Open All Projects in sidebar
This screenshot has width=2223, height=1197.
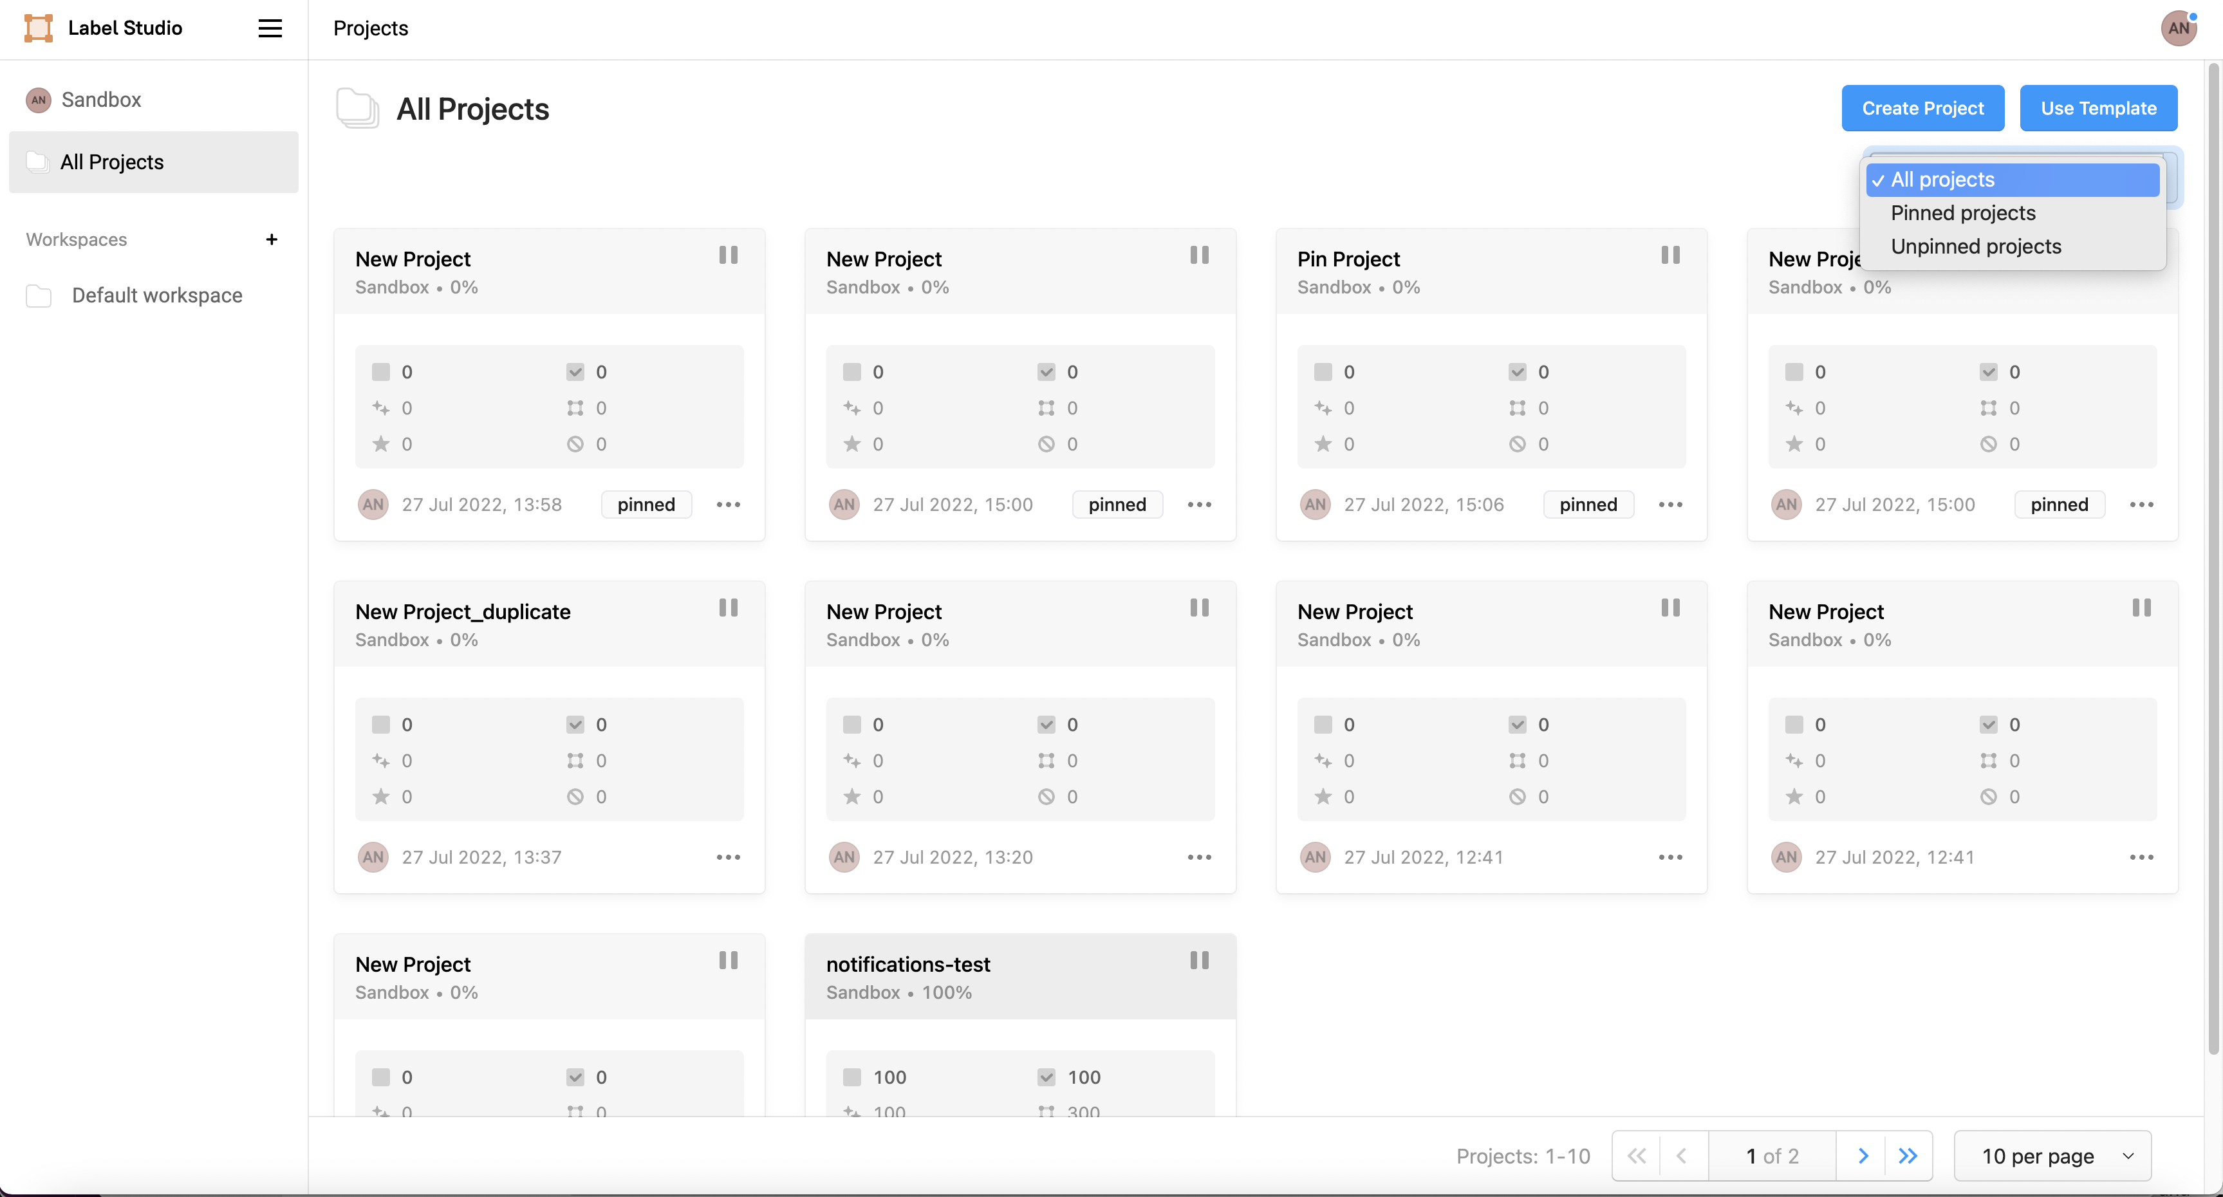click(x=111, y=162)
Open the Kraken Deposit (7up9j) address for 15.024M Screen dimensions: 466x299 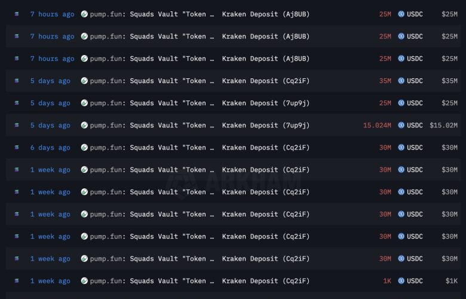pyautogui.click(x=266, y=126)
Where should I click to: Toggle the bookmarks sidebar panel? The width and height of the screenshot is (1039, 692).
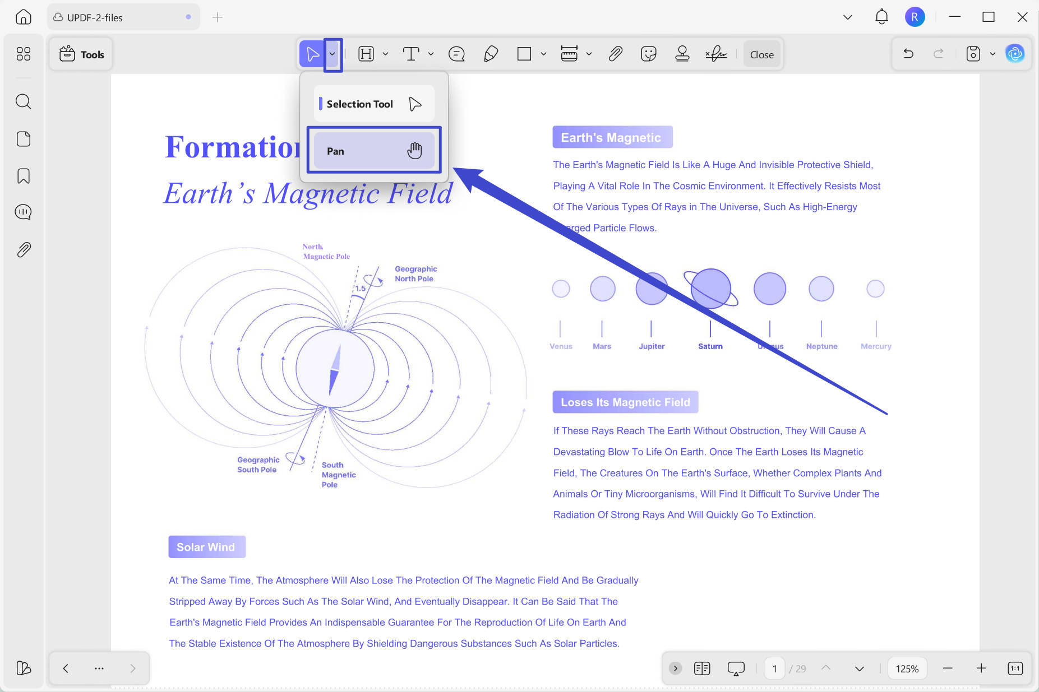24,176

::::::::

**EXERCISE BRIEF**. Could you give again precisely the lines from the one containing "Where should I" through the final line of the material above, both included, and no others, dropping the pictures?

**PROBLEM SOLUTION**.
Where should I click to: Toggle the bookmarks sidebar panel? The width and height of the screenshot is (1039, 692).
24,176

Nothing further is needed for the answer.